Shana Moulton – Si j’avais travaillé dans les années 1990 comme Liam Gilllick, j’aurais certainement commandé des objets pour mes installations via les ancêtres des sites de vente en ligne : le téléachat, ou les catalogues de vente par correspondance américains comme Lillian Vernin et Harriet Carter.

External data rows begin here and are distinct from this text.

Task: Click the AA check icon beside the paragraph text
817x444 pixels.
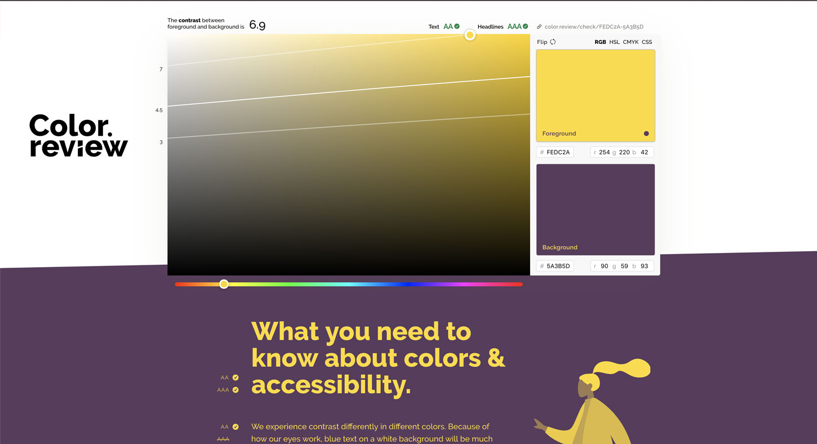Action: click(x=236, y=427)
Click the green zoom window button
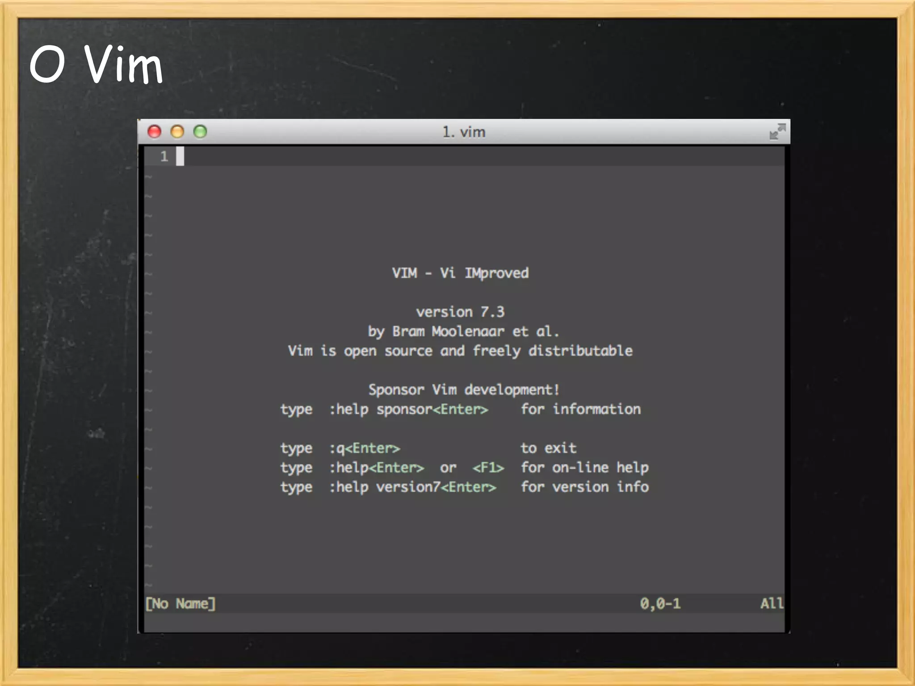Image resolution: width=915 pixels, height=686 pixels. tap(200, 131)
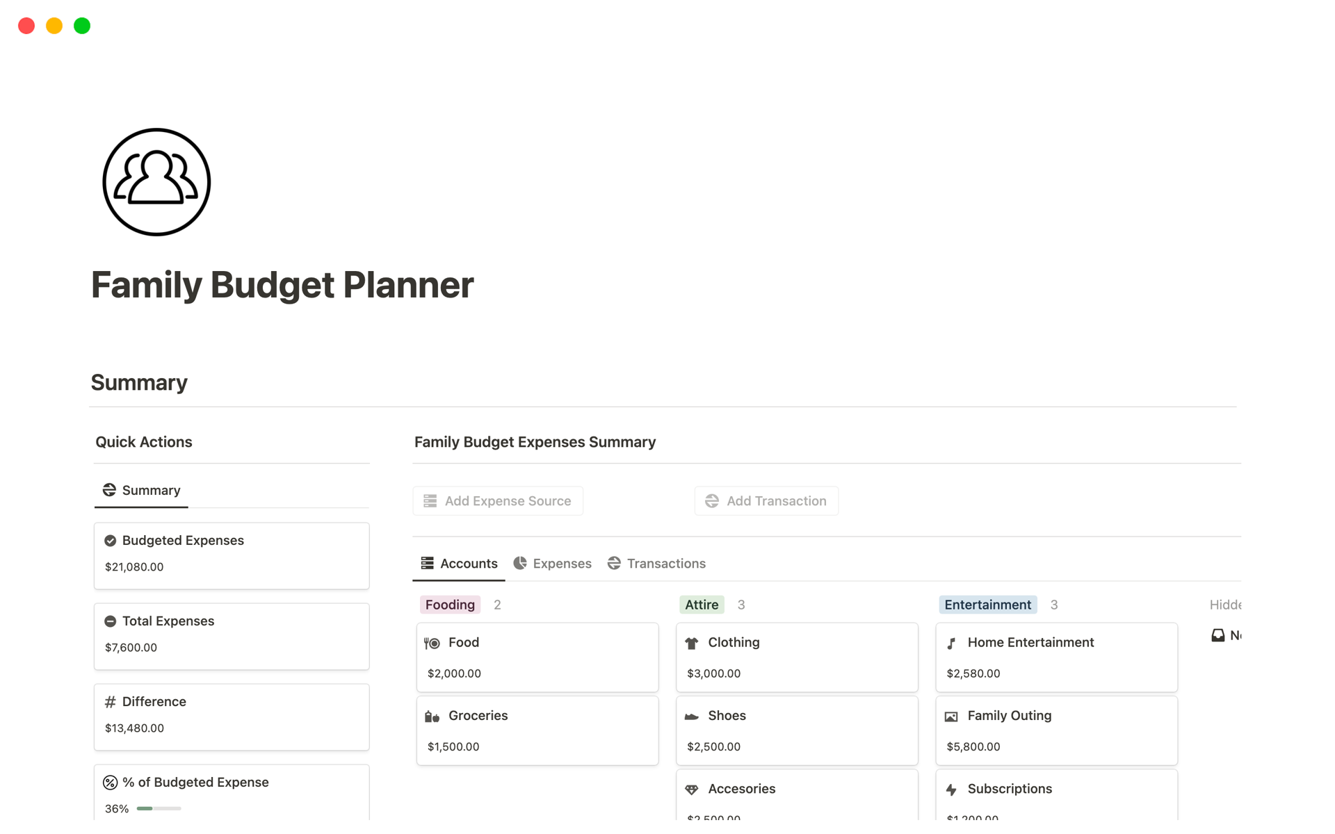Switch to the Expenses tab
1335x834 pixels.
553,564

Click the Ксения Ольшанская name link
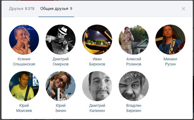click(x=24, y=62)
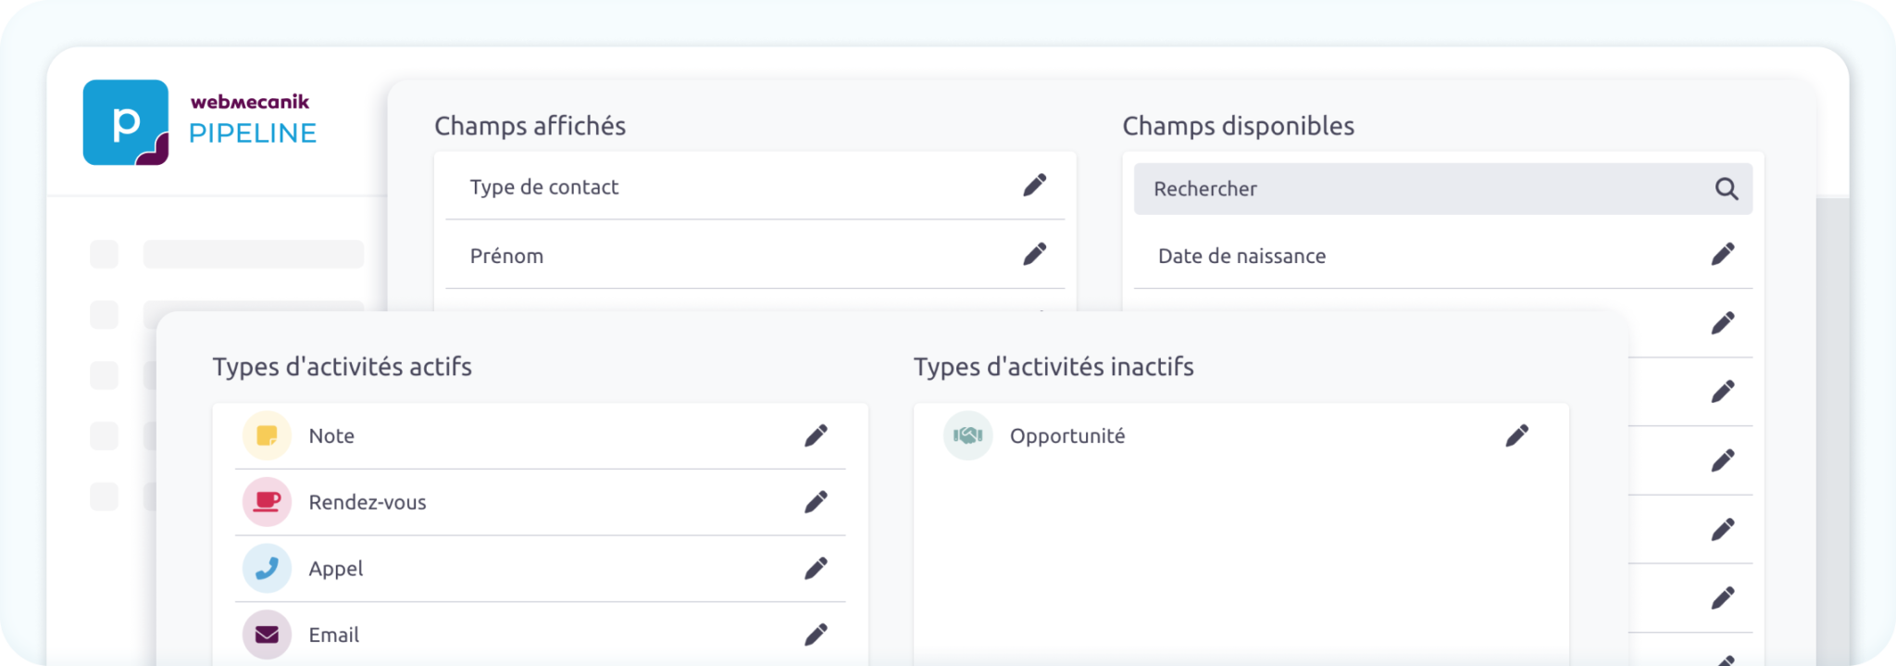Edit the Email activity type
This screenshot has width=1896, height=666.
815,635
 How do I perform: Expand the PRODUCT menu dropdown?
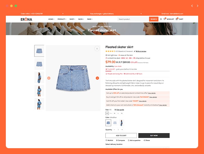pyautogui.click(x=62, y=19)
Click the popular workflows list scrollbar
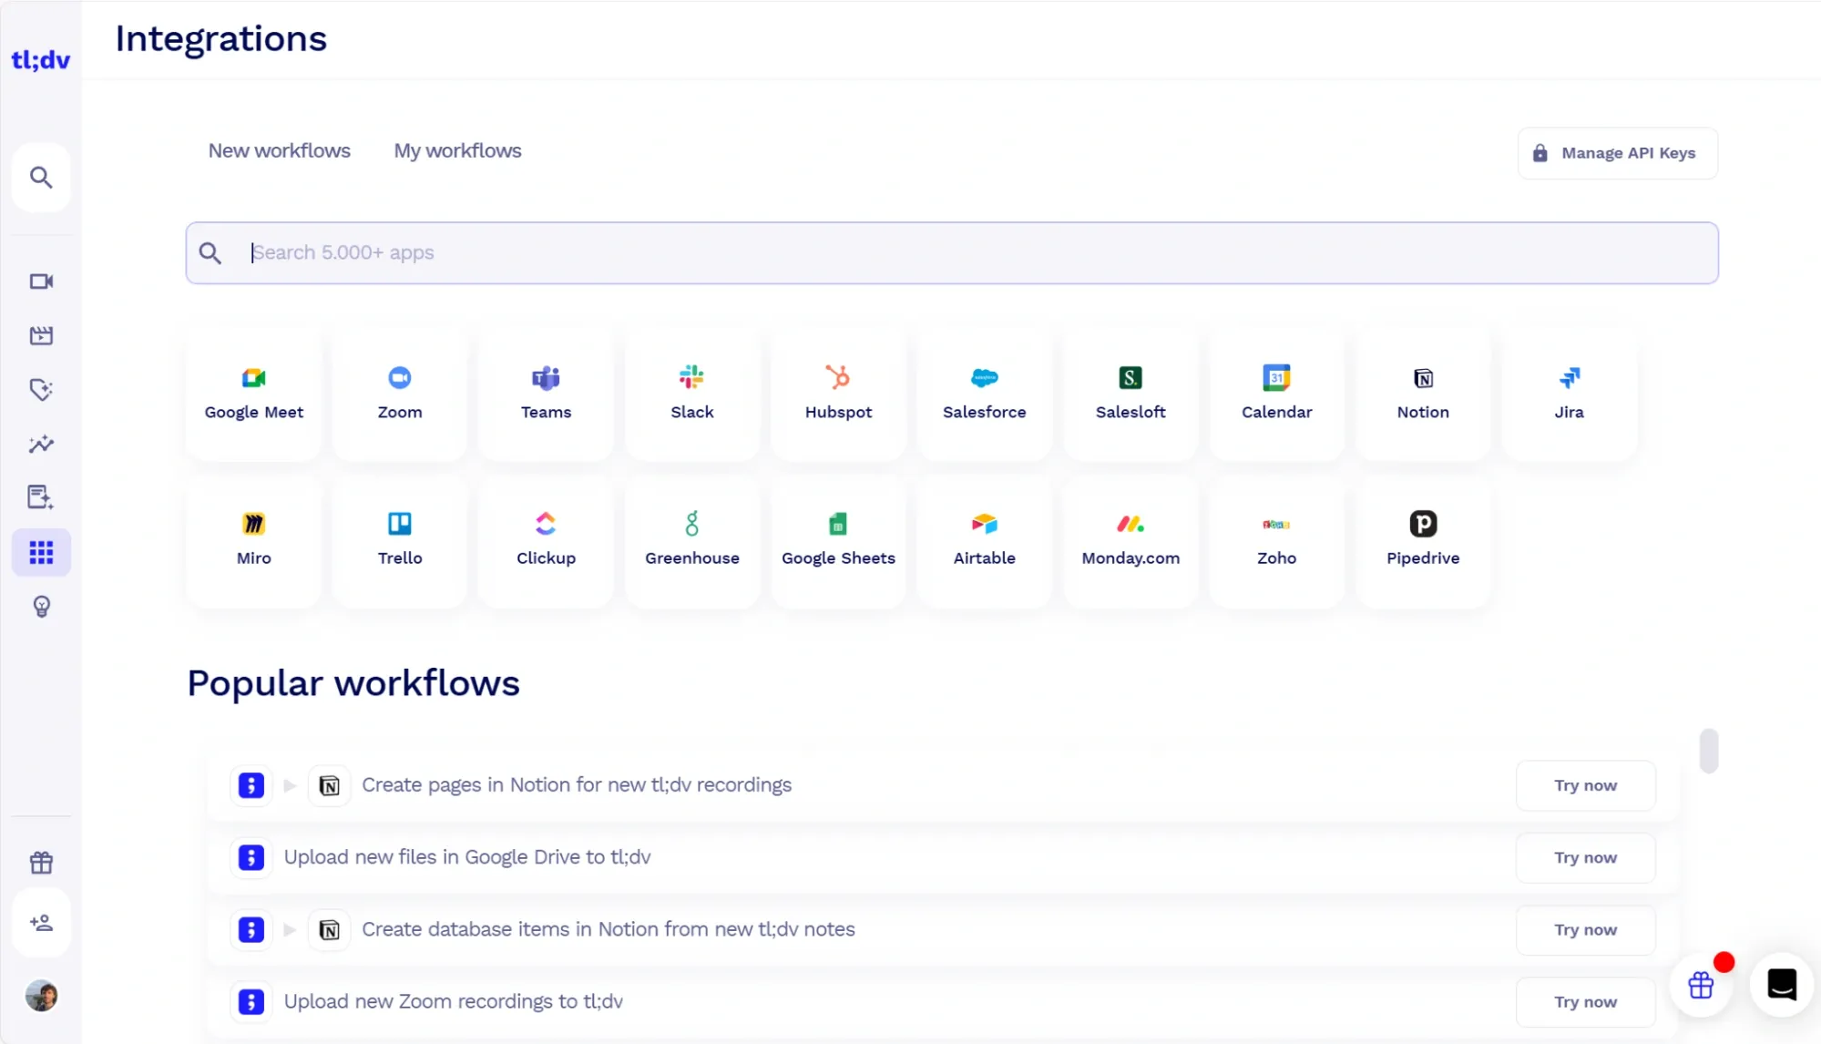The image size is (1821, 1044). [1708, 751]
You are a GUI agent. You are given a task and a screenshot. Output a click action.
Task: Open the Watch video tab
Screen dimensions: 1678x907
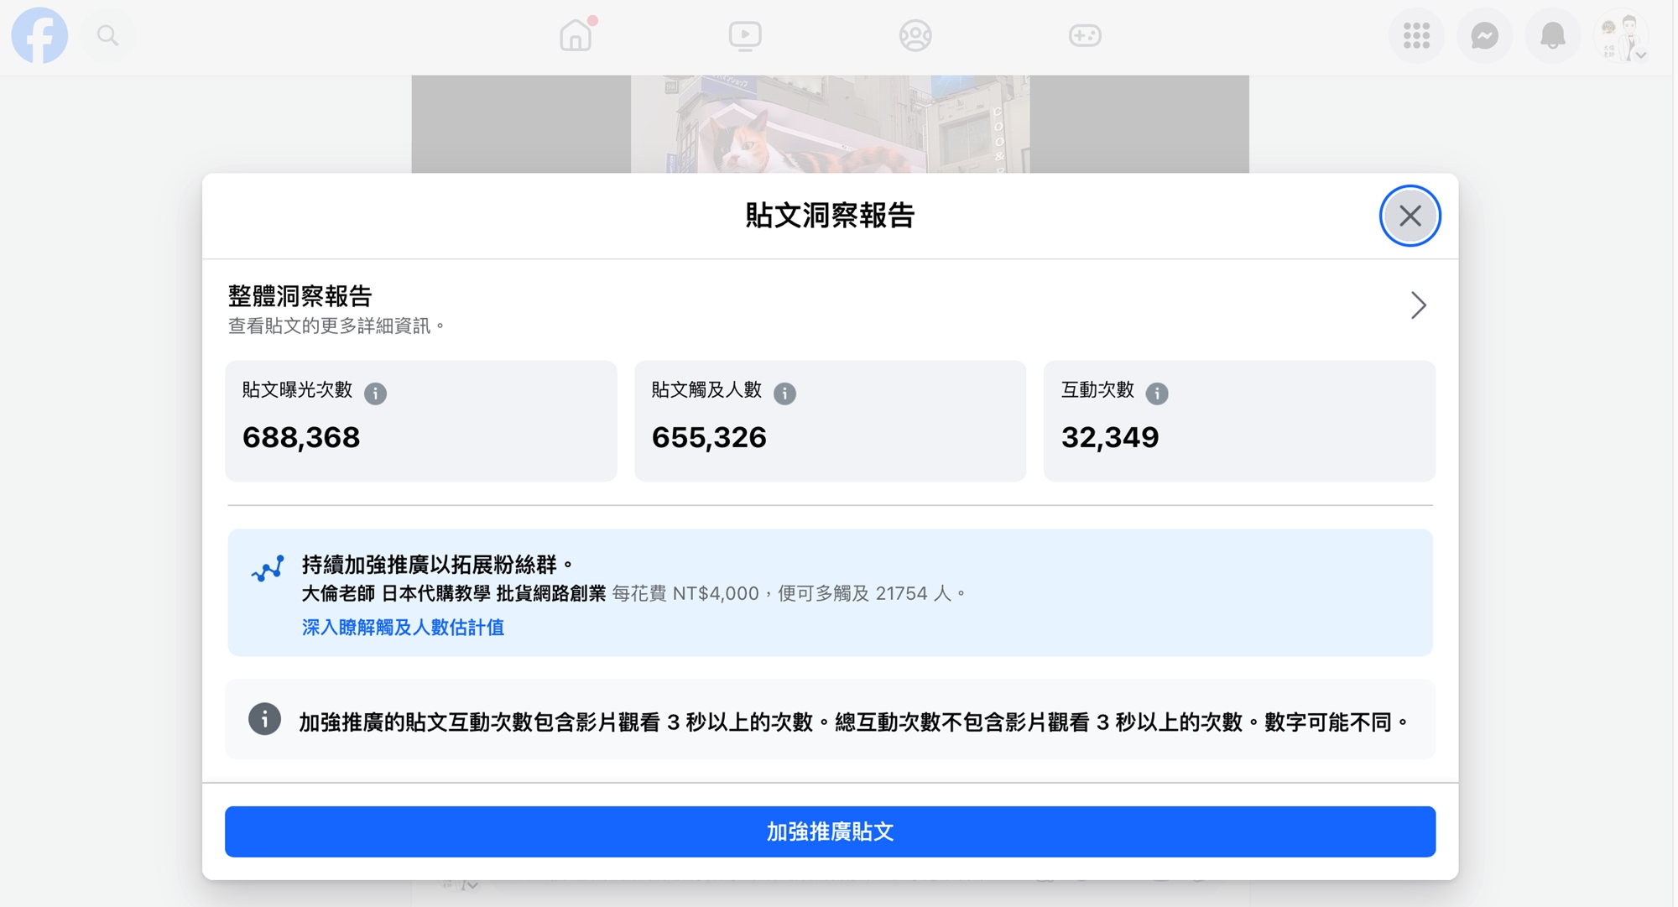click(x=745, y=36)
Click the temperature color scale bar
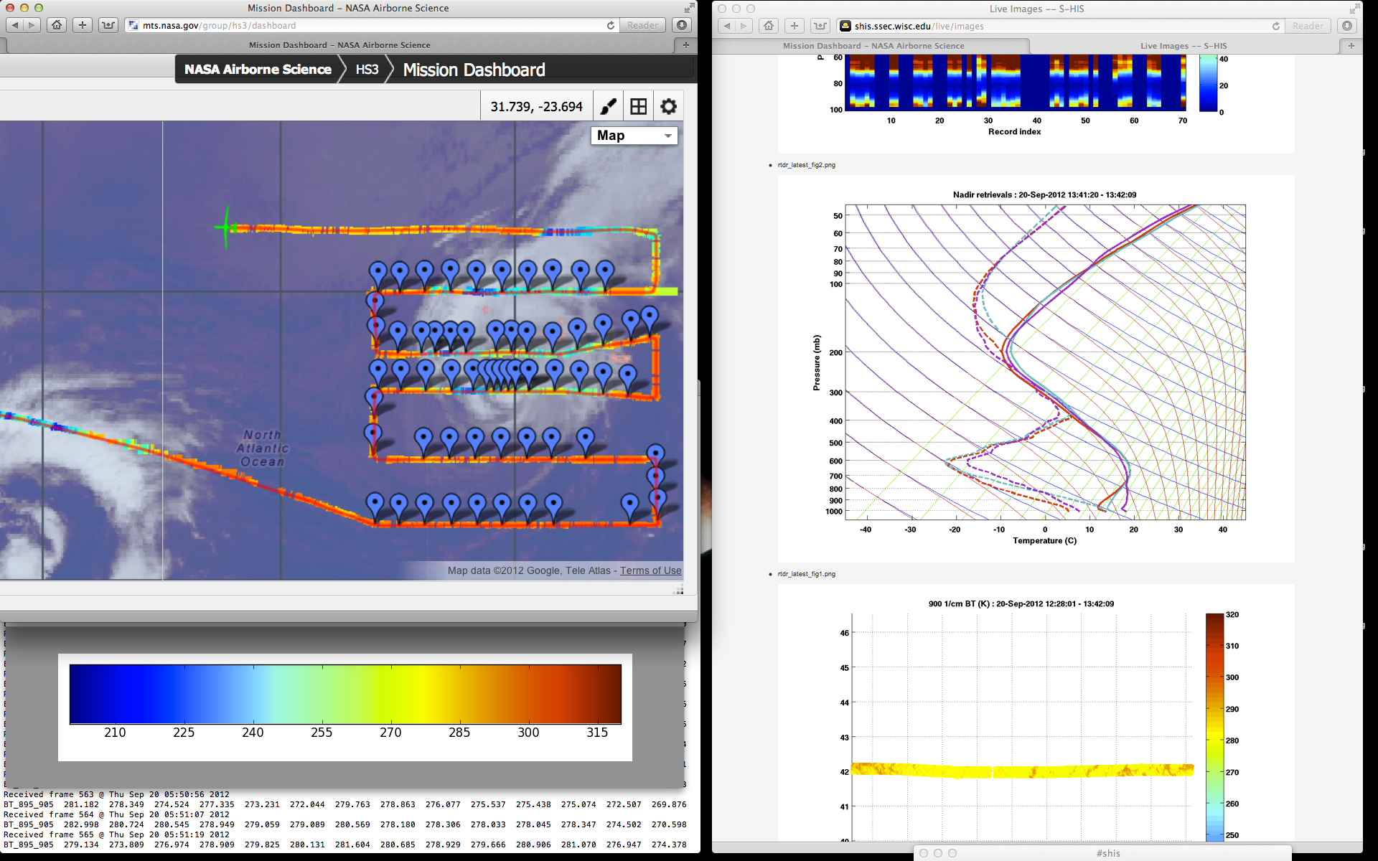This screenshot has height=861, width=1378. click(x=345, y=694)
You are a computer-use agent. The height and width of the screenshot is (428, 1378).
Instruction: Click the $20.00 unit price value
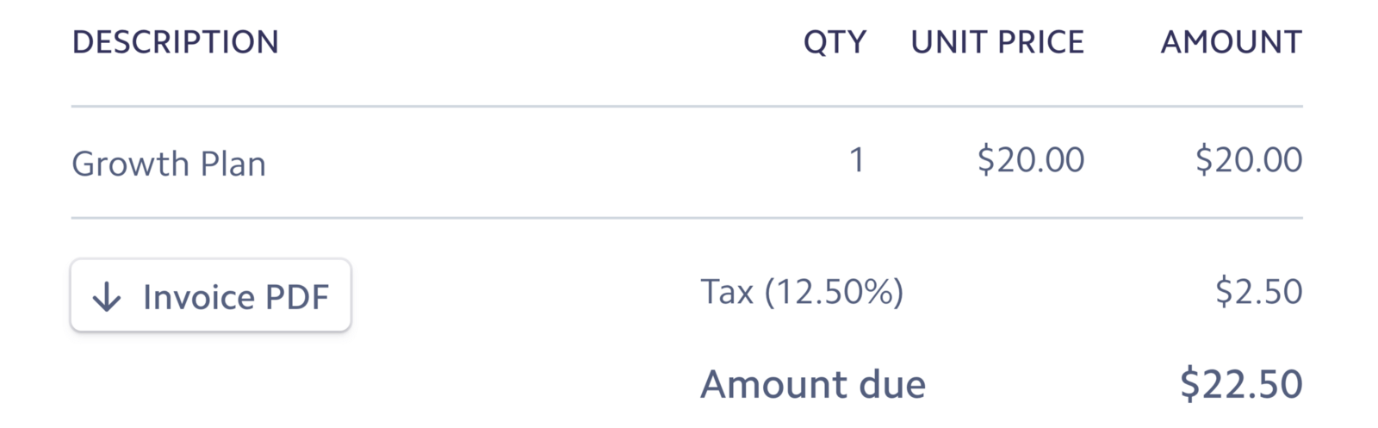pos(1031,160)
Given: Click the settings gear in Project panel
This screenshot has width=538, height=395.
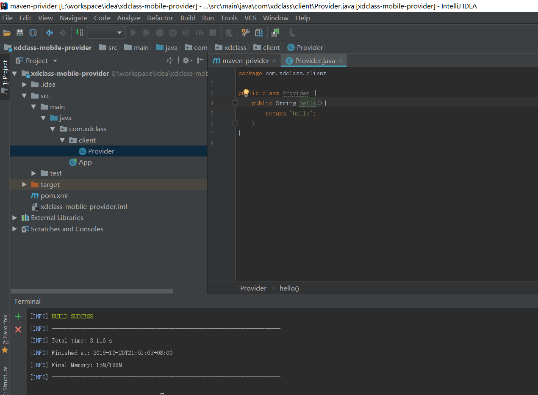Looking at the screenshot, I should pos(186,60).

J’ai toujours aimé aller aux fripes. Lorsque j’avais fini de parcourir les portants de vêtements pour y dénicher un motif ou une combinaison de couleur qui attirait l’œil, j’allais fouiner du côté des accessoires de maison kitsch. En 2011, lorsque j’étais étudiante, j’ai commencé à rechercher un type d’objet bien spécifique : tous les objets dont on ne parvenait pas à identifier la fonction. Ce sont sur ces trouvailles que ce sont ensuite construites les narrations de mes vidéos. Le moment où je me suis rendu compte que je pouvais canaliser mon don pour le shopping et m’en servir dans mon art a été très libérateur.
A propos cette pratique de la narration par consommation, vous précisez qu’elle est « générative« , ce qui vous distingue de pratiques d’emprunt pur et simple comme l’appropriationnisme ou le found-footage en vidéo. Où intervient l’élément génératif ?
En achetant ces objets kitsch, étranges et dont quelqu’un s’est débarrassé, j’ai tenté de les extirper du cercle infini de la production de masse, de la consommation et de la culture du jetable. C’est le cas lorsque je veux décorer ma chambre avec ou quand je les fais servir de pivot à une vidéo. Idéalement, le détournement créatif de ces artefacts est une manière de subvertir leur fonction originaire. De mon propre point de vue, il s’agit de recouvrer un certain pouvoir dans la relation que j’entretiens avec ces objets – une manière, en quelque sorte, de leur jeter un sort.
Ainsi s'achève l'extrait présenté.